One Man In A Million
by [?]

But all she could say was, “I love him–truly I love him!” which was one kind of prayer, after all.

IV

A deep, sweet happiness awoke her ere the earliest robin chirped. Never since the first pink light touched Eden had such a rosy day dawned for any maid on earth.

She awoke in love; her enchanted eyes unclosed on a world she had never known.

Unashamed, she held out her arms to the waking world and spoke her lover’s name aloud. Then the young blood leaped in her, and her eyes were like stars after a rain.

Oh, she must hasten now, for there was so little time to live in the world, and every second counted. Healthy of body, wholesome of soul, innocent and ardent in her new-born happiness, she could scarcely endure the rush of golden moments lost in an impetuous bath, in twisting up her bright hair, in the quick knotting of a ribbon, the click of a buckle on knee and shoe.

Then, as she slipped down the stairs into the darkened hall, trepidation seized her, for she heard his step.

He came swinging along the hallway; she stood still, trembling. He came up quickly and took her hands; she did not move; his arm encircled her waist; he lifted her head; it lay back on his shoulder, and her eyes met his.

“All day together,” he was saying; and her soul leaped to meet his words, but she could not speak.

He held her at arms’-length, laughing, a little troubled.

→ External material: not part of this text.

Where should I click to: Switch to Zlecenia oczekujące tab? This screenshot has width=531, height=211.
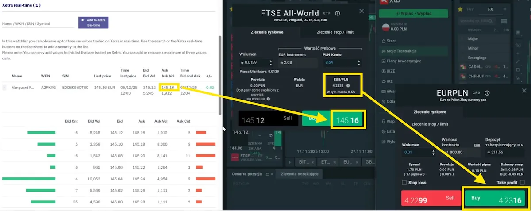pos(299,174)
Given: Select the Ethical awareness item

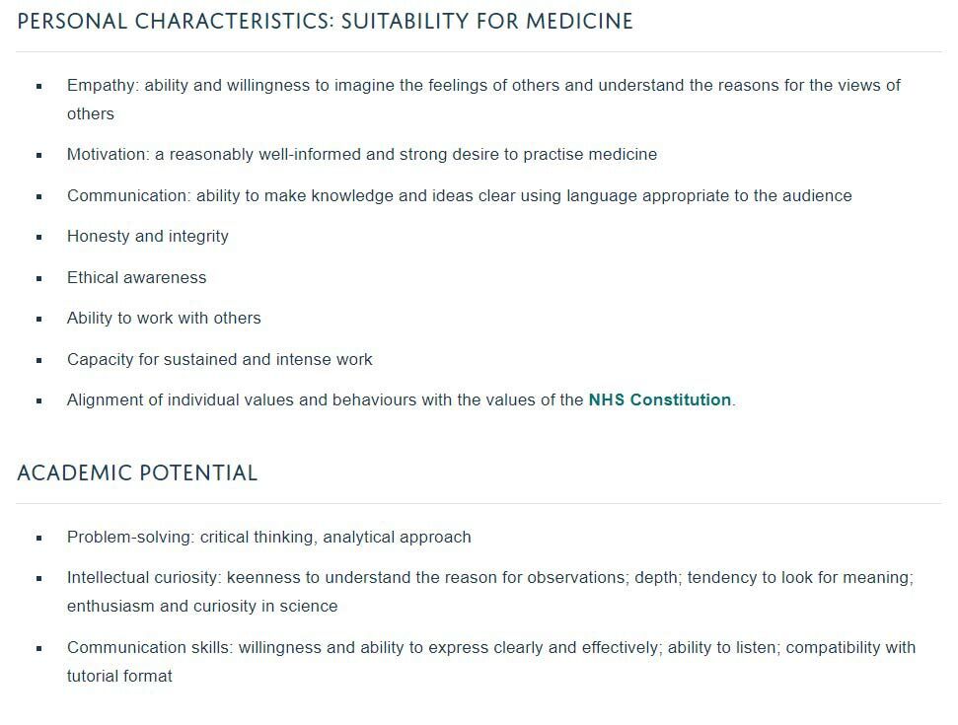Looking at the screenshot, I should click(136, 278).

“Mystery of mysteries,” he said, under his breath; “there is some blessed Heaven-directed mistake in this. Is there, sweetheart?”

“No,” she said.

“And if there was?”

“Can you ask?”

“Then come to breakfast, heart of my heart!–the moments are flying very swiftly, and there is only this day left–until to-morrow. Listen! I hear the steward moving like a gray rat in the pantry. Can we endure a steward in Eden?”

“Only during breakfast,” she said, laughing. “I smell the wheaten flapjacks, and, oh, I am famished!”

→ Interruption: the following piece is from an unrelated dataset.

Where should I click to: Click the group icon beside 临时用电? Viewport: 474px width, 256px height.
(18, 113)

There have been other breakfasts–Barmecide breakfasts compared with their first crust broken in love.

But they ate–oh, indeed, they ate everything before them, from flapjacks to the piles of little, crisp trout. And they might have called for more, but there came, on tiptoe, the steward, bowing, presenting a telegram on a tray of silver; and Crawford’s heart stopped, and he stared at the bit of paper as though it concealed a coiled snake.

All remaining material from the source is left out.